For every piece of information you want to extract from your documents, you create a corresponding field in your AI Model, so make a list of the data you want to extract from your documents. It is recommended to only include data that you need when training your first model. You can introduce data that is nice to have once you are getting good results from your initial model.
Your amount of fields is flexible; you can start with a limited amount and introduce new fields in the future if neccessary.
See example
Name your fields
A field consists of a title and a data type.
A field's title is yours to decide. It does not have to correspond to what you see on your documents. For example, if your documents have a total amount of 20.000 labelled as "total: 20.000", you are free to call your field's name total, total amount, price, or something in another language.
Avoid changing a field's title once you have started training your model (we will train the model in the next section of this tutorial). Changing the title of your fields after training will require you to retrain that specific field.
Set your field types
- String
- Amount
- Date
- Numeric
- Line items
- Classification
String is the most commonly used type. It is used for data containing letters or a mix of letters and numbers.

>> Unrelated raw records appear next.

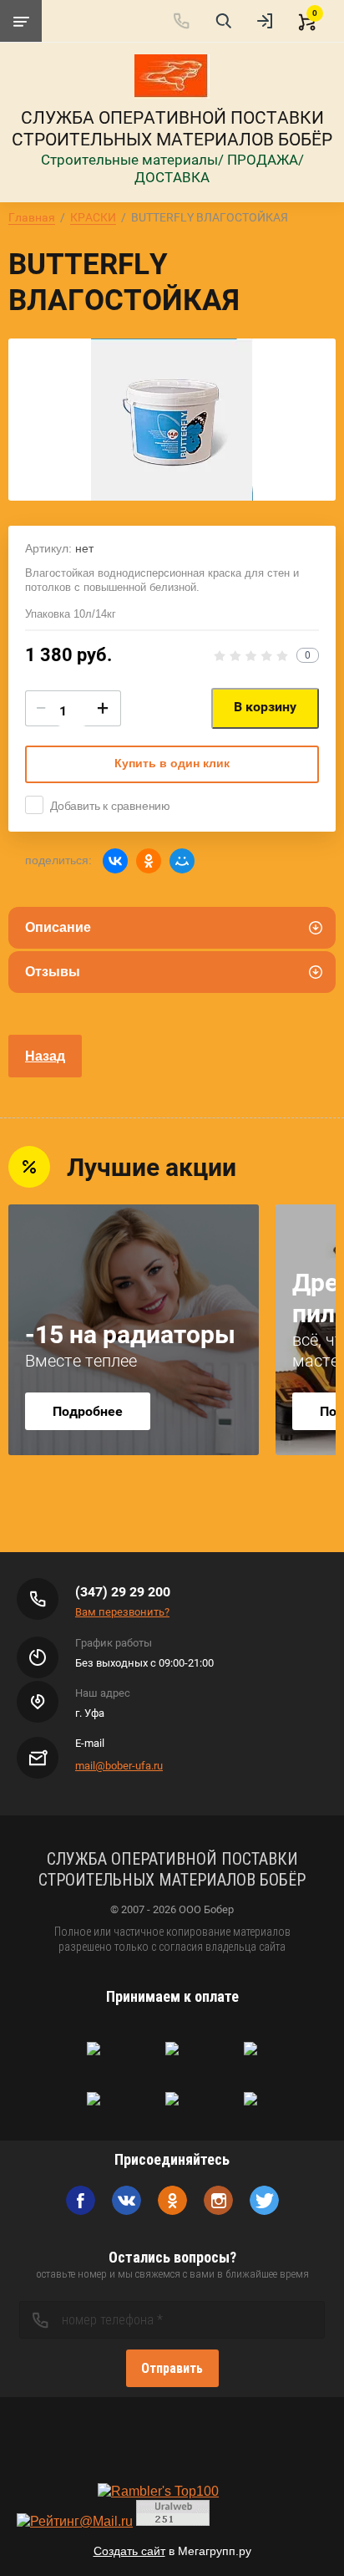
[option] (172, 420)
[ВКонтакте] (115, 860)
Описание (58, 927)
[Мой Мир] (182, 860)
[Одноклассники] (148, 860)
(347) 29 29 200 (122, 1592)
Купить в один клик (172, 763)
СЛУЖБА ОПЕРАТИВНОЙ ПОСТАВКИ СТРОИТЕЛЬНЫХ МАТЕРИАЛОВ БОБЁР (172, 129)
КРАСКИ (93, 217)
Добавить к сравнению (110, 805)
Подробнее (88, 1411)
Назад (45, 1056)
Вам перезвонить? (122, 1612)
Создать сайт (129, 2551)
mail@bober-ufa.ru (119, 1765)
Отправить (172, 2368)
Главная (31, 217)
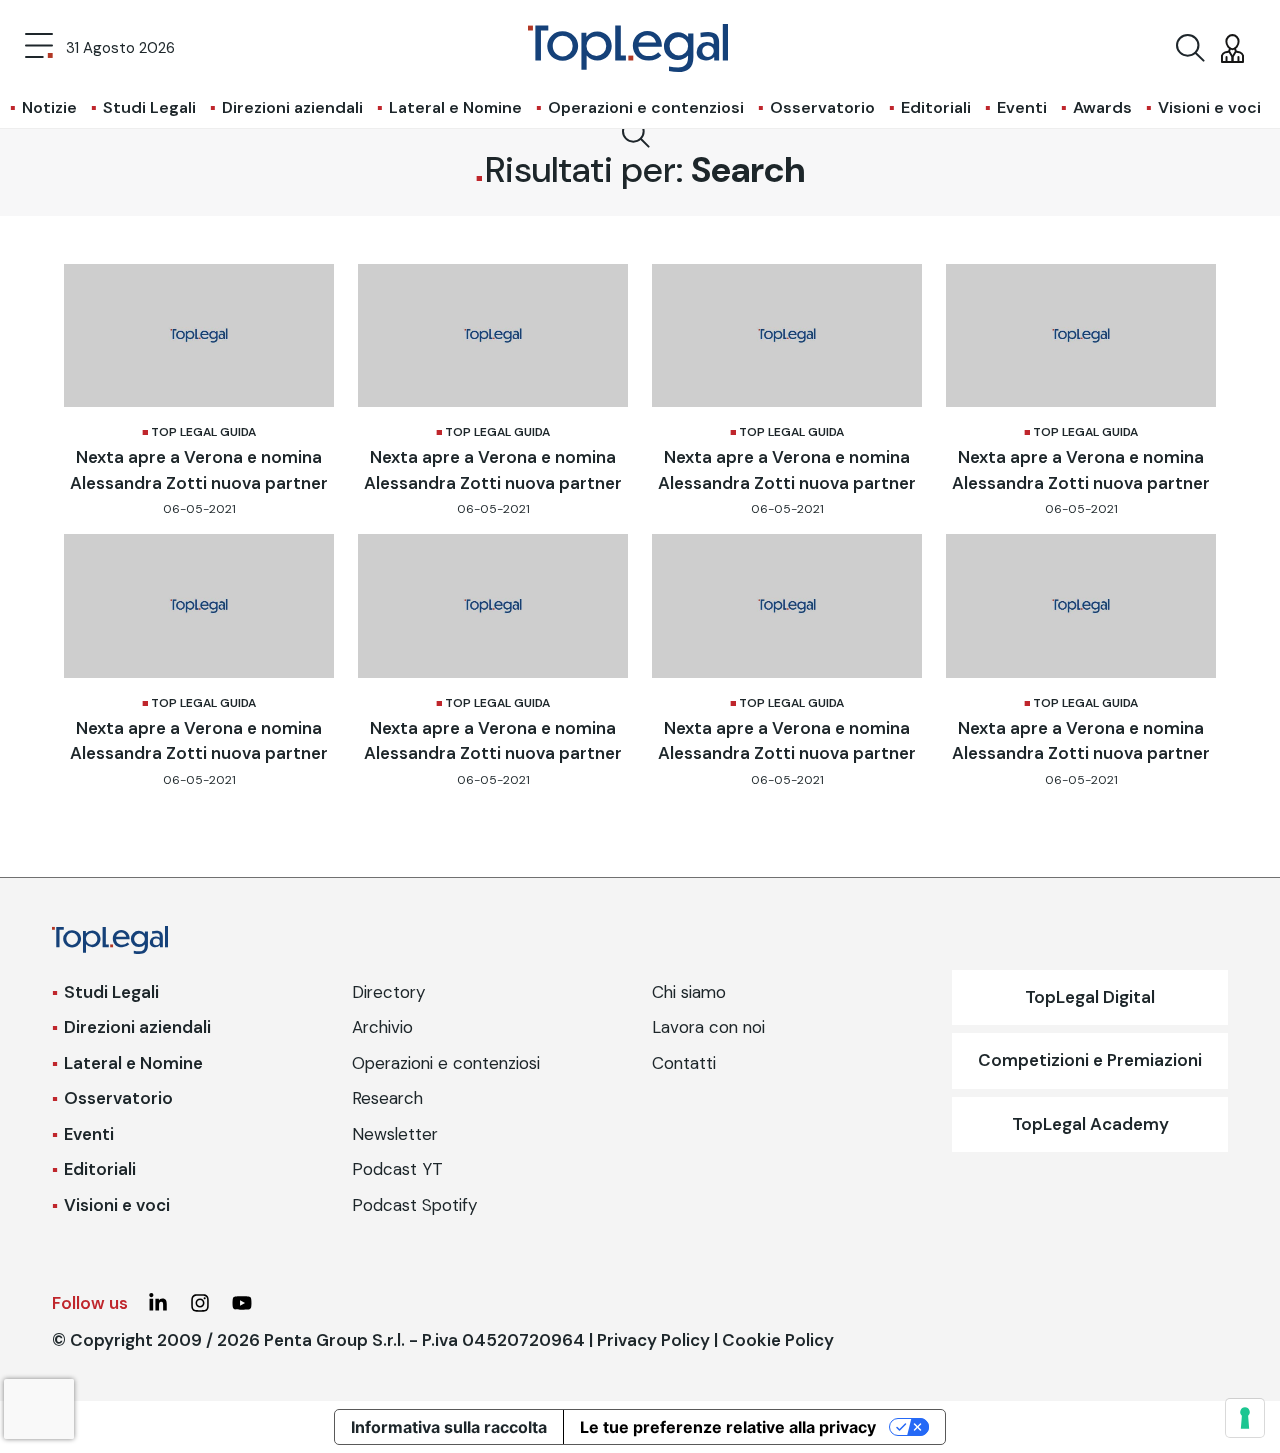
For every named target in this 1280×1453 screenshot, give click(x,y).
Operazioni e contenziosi (646, 107)
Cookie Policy (778, 1340)
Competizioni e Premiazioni (1090, 1060)
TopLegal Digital (1090, 997)
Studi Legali (149, 107)
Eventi (1022, 107)
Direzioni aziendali (292, 107)
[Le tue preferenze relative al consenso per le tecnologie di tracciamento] (1245, 1418)
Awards (1102, 107)
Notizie (49, 107)
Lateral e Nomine (455, 107)
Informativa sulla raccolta (449, 1427)
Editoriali (936, 107)
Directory (388, 992)
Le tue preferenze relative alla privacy (728, 1427)
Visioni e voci (1209, 107)
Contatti (684, 1063)
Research (387, 1098)
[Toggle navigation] (39, 48)
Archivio (382, 1027)
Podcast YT (397, 1169)
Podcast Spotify (414, 1205)
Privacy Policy (653, 1340)
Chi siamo (689, 992)
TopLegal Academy (1090, 1124)
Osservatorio (822, 107)
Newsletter (395, 1134)
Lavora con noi (708, 1027)
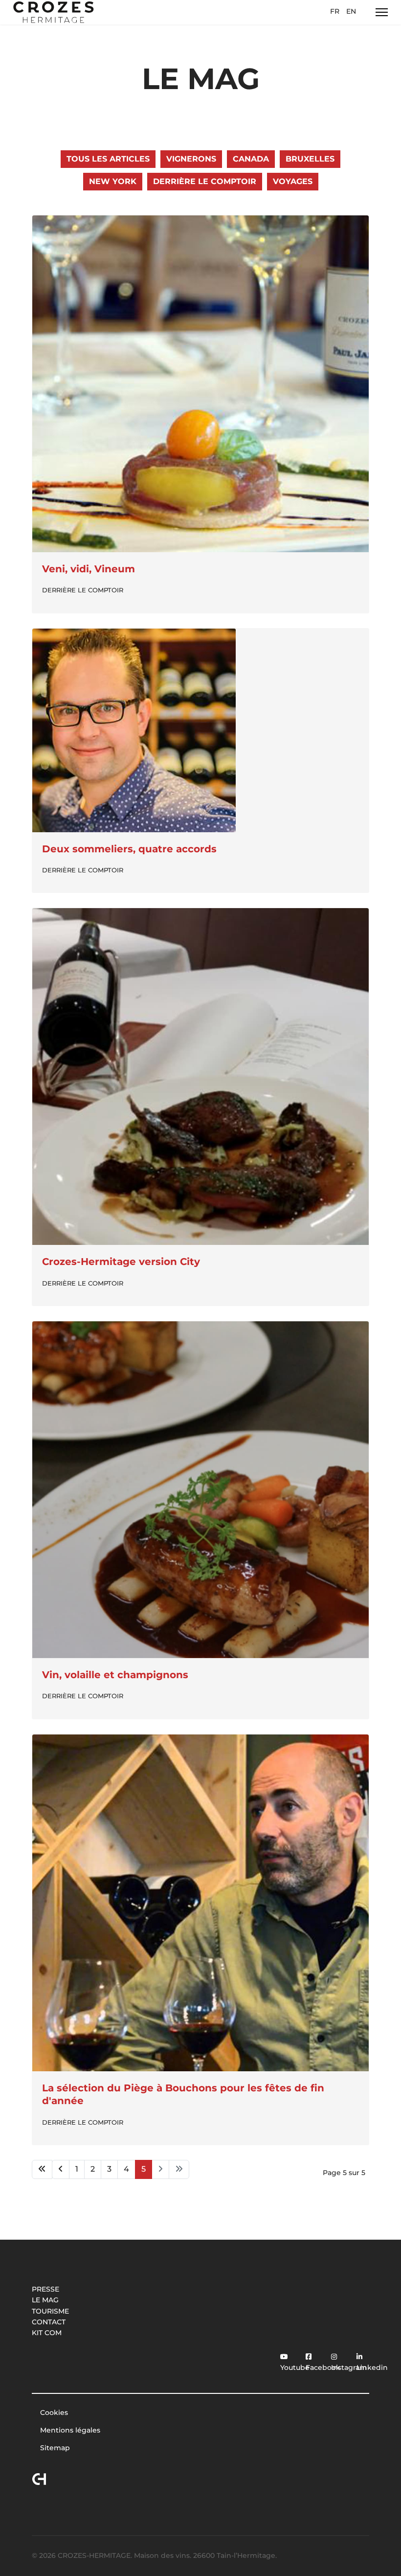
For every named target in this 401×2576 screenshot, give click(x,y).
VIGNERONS (191, 159)
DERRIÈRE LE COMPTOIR (204, 181)
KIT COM (47, 2332)
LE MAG (45, 2299)
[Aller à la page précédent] (60, 2169)
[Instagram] (331, 2351)
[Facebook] (305, 2351)
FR (334, 11)
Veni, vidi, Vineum (88, 569)
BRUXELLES (310, 159)
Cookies (54, 2412)
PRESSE (45, 2289)
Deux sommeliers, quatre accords (129, 849)
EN (351, 11)
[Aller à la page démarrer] (42, 2169)
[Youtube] (280, 2351)
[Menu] (382, 12)
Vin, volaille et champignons (115, 1675)
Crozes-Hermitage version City (121, 1261)
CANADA (251, 159)
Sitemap (55, 2447)
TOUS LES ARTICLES (108, 159)
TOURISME (50, 2311)
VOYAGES (292, 181)
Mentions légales (70, 2430)
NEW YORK (112, 181)
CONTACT (49, 2322)
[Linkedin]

A common usecase for strings are addresses, which you can create in one string field instead of making multiple fields for each line of the address:
Use the Amount type if your document has monetary amounts.
Use the Date type if your document has dates.
Numeric is used for numbers, such as quantities, numeric IDs, etc. A Numeric field does not accept letters.
Line items are used for single and multiline tabular data:
The 'Classification' type is ideal when your model must predict one of several pre-defined classes. For instance, you might include a classification field with two classes, INVOICE and CREDIT_NOTE, to discern whether a document is an invoice or a credit note. Classification is often also recommended for reading out currencies from documents.
• Click Create when you have finished configuring your fields.